The team visited the Gudgudia and Barehipani panchayat s in Mayurbhanj district in early June this year. Diseases such as diarrhoea, jaundice and pneumonia are endemic in the 65 villages in the sanctuary, says the report.
Data by the Union ministry of rural development show most of the villagers, mostly tribals, get less than one square meal a day. A ban imposed by the Supreme Court on collection of non-timber forest produces from the sanctuary's buffer zones has worsened problems, says the report.
The report reveals that implementation of welfare schemes by the state and programmes under the National Rural Employment Guarantee Act are not functioning properly in the area.

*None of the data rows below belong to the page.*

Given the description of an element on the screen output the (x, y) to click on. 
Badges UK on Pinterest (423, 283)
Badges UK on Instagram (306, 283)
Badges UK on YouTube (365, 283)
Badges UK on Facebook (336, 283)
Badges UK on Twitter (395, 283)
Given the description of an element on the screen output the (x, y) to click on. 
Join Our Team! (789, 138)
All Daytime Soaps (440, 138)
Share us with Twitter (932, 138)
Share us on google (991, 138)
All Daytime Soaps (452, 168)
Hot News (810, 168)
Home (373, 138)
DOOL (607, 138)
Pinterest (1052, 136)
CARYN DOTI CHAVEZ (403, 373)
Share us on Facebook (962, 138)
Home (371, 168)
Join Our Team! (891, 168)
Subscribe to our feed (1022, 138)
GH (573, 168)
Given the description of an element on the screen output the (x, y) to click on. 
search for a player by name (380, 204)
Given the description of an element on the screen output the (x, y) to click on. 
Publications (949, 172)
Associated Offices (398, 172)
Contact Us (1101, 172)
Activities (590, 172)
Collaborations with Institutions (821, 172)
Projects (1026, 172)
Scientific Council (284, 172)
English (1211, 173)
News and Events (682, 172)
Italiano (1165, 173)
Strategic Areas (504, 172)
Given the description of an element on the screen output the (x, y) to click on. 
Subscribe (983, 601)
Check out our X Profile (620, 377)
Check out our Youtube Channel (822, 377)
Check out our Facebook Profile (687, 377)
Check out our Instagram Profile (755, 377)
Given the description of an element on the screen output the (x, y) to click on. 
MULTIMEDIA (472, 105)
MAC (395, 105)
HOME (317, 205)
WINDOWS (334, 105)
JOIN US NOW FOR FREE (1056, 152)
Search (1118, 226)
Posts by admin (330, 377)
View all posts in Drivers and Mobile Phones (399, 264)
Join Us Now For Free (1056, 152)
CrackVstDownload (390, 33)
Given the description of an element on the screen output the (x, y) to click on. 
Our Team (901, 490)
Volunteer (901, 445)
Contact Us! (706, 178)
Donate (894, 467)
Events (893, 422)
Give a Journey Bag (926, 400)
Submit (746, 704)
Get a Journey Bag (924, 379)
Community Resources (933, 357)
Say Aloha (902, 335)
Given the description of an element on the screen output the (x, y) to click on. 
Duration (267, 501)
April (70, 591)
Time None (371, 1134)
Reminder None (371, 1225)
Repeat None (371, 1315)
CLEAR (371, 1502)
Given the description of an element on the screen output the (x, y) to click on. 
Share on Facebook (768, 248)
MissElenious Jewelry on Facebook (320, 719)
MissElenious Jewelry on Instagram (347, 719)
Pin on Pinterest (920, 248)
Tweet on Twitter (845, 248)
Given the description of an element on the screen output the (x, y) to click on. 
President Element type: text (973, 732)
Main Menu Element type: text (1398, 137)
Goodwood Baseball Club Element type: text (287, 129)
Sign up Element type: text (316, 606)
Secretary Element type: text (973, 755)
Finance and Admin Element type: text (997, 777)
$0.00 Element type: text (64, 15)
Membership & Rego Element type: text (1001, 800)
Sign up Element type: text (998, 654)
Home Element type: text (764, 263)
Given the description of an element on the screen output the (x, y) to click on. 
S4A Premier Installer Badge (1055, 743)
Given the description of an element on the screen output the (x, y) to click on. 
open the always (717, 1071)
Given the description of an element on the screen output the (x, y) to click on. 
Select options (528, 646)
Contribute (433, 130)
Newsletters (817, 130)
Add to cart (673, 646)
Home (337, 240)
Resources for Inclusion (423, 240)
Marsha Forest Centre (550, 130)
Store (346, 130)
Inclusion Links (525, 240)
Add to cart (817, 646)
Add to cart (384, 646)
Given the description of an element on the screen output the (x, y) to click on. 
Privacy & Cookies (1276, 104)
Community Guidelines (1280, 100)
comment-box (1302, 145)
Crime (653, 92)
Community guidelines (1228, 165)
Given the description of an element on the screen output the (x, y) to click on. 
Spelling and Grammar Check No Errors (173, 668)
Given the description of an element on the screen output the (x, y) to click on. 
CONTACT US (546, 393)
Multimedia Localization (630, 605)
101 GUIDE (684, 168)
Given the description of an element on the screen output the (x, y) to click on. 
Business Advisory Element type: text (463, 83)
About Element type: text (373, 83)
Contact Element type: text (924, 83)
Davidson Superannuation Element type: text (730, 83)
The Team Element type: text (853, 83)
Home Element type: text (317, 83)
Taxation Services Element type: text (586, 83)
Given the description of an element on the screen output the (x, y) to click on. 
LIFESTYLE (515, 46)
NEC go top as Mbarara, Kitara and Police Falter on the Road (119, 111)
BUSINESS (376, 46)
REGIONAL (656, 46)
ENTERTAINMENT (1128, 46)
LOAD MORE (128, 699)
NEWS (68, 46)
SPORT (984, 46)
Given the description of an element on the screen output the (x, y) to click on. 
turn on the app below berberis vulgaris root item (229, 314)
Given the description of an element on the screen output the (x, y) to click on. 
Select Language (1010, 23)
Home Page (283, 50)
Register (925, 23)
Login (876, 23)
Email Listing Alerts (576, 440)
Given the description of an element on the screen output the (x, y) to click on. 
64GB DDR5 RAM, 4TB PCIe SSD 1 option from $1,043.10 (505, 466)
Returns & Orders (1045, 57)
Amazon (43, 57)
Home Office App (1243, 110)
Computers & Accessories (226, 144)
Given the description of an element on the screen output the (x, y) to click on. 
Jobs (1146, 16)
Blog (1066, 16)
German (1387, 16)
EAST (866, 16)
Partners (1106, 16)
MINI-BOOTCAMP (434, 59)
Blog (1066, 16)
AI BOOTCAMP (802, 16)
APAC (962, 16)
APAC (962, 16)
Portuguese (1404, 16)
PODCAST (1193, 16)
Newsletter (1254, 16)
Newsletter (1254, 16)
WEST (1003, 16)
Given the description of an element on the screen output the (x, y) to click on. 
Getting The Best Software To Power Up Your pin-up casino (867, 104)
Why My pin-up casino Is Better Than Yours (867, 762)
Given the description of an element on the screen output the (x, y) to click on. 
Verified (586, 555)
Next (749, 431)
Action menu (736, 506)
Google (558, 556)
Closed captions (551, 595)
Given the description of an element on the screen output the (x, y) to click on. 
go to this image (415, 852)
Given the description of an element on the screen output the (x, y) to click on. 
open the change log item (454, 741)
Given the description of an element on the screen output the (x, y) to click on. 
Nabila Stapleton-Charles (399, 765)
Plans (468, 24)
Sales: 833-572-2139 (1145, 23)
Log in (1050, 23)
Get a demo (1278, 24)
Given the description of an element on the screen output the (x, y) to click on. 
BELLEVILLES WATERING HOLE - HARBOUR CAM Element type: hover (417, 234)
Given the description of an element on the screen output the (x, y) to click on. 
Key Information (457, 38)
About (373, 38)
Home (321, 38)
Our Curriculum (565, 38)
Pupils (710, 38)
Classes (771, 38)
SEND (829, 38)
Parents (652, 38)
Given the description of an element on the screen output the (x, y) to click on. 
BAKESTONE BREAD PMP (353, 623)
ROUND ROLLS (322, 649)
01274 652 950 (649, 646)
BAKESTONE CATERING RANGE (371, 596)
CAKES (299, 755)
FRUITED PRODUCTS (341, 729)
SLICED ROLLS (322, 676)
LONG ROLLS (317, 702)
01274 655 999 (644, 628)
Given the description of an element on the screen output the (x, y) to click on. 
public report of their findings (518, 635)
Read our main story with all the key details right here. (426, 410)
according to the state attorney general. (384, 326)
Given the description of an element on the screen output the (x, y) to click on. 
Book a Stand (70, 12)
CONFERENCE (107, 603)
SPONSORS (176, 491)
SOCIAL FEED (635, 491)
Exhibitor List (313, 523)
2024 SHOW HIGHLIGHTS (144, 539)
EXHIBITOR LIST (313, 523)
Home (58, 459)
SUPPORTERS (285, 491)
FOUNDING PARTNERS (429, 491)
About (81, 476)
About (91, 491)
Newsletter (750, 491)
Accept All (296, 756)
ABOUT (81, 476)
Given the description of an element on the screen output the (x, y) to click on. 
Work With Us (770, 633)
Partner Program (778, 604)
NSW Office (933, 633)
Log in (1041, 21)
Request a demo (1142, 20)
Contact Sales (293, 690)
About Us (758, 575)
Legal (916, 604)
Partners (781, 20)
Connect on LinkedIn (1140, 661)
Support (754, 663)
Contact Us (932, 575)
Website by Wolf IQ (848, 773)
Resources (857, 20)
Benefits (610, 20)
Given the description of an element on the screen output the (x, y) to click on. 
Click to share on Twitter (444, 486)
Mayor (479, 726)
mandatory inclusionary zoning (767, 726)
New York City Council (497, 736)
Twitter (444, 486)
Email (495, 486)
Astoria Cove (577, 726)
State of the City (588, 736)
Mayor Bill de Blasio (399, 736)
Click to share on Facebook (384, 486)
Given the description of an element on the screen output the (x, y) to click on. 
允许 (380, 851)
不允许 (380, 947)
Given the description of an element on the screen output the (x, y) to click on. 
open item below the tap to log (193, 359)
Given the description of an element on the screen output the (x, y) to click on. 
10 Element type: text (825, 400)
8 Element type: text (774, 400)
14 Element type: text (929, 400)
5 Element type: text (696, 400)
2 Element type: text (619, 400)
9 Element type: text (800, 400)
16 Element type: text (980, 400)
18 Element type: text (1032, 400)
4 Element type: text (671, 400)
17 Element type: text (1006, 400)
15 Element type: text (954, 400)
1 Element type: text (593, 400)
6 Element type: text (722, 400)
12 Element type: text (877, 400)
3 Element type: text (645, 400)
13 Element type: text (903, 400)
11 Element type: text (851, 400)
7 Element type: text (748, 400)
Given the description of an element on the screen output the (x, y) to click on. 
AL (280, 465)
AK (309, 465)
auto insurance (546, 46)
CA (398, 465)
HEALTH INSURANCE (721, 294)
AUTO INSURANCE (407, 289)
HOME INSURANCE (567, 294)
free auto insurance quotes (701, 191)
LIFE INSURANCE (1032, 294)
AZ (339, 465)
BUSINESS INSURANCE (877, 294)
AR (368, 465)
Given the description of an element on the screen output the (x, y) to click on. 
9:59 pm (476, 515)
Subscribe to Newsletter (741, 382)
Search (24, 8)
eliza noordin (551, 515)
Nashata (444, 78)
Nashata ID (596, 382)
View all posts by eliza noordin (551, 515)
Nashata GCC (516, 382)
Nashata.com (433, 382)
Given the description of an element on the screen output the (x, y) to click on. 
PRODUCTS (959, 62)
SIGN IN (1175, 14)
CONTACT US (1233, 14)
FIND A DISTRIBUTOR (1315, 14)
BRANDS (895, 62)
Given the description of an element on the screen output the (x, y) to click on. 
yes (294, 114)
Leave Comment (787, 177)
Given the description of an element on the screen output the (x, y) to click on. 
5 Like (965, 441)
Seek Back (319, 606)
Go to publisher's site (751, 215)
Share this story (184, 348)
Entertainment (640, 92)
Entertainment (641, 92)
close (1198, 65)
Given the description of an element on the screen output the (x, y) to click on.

The report notes that the situation of the villagers worsens between June and October when the sanctuary remains closed and the roads turn to slush, restricting villagers' access to the world outside.
Due to the absence of transport facilities the nearest primary healthcare centre which is about 40 km away from the area also remains inaccessible to the villagers, the report notes.
Debabrata Swain, director of the Simlipal Tiger Reserve, says there is "some exaggeration' in the report, but admits that the healthcare situation within the sanctuary is indeed non-existent. The forest department is trying to address the problem by conducting health camps in the villages, he says.
The fact finding team has recommended lifting the ban on non-timber forest produces and suggested a committee chaired by the scheduled caste-scheduled tribe commission to look into the matter.
State healthcare officials couldn't be reached for comment.